*Task directions:* Nothing but the lines from the one containing "Open the More dropdown button" through the end of the data should be retyped, exactly as they stand, and pictures should not be retyped.

[Screenshot grounding data]
::::

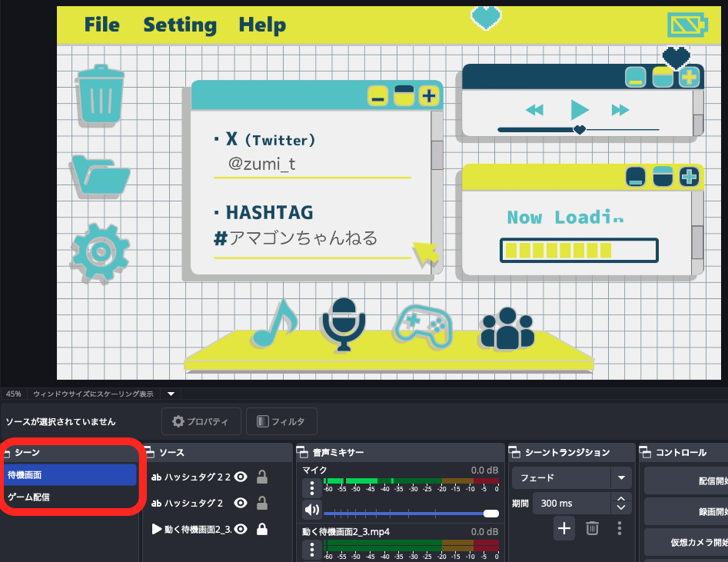
Task: Open transition properties three-dot menu
Action: [620, 527]
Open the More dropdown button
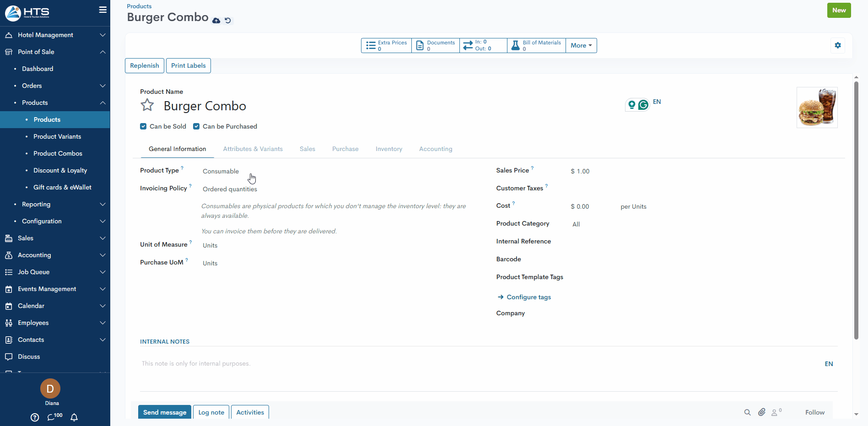The height and width of the screenshot is (426, 868). click(x=581, y=45)
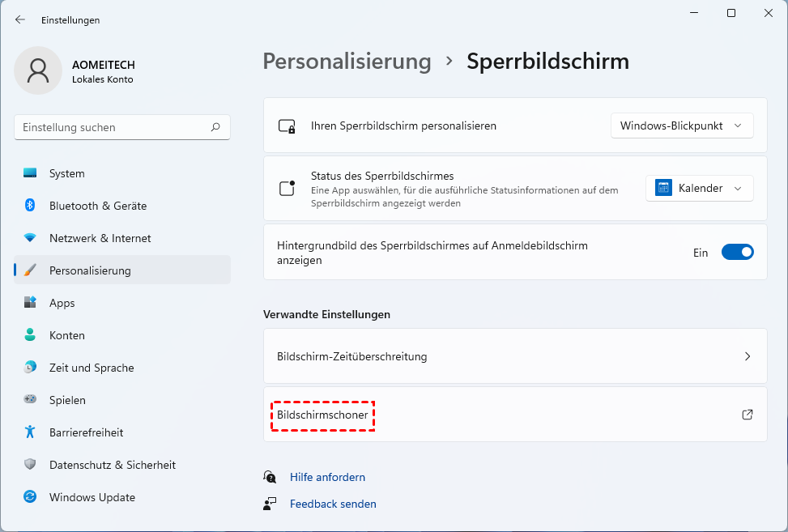Image resolution: width=788 pixels, height=532 pixels.
Task: Click the Einstellung suchen search field
Action: pos(113,127)
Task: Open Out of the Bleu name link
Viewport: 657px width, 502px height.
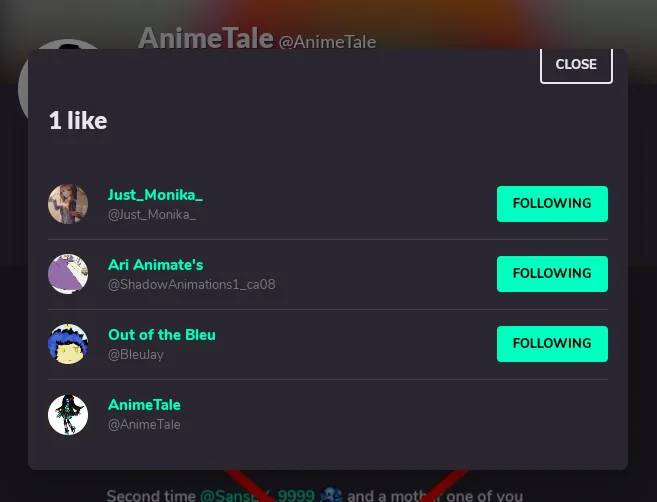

::::

*Answer to this exercise:*
Open the More dropdown button
The height and width of the screenshot is (426, 868). click(x=581, y=45)
Image resolution: width=788 pixels, height=532 pixels.
Task: Click the Einstellung suchen search field
Action: pos(113,127)
Task: Open Out of the Bleu name link
Viewport: 657px width, 502px height.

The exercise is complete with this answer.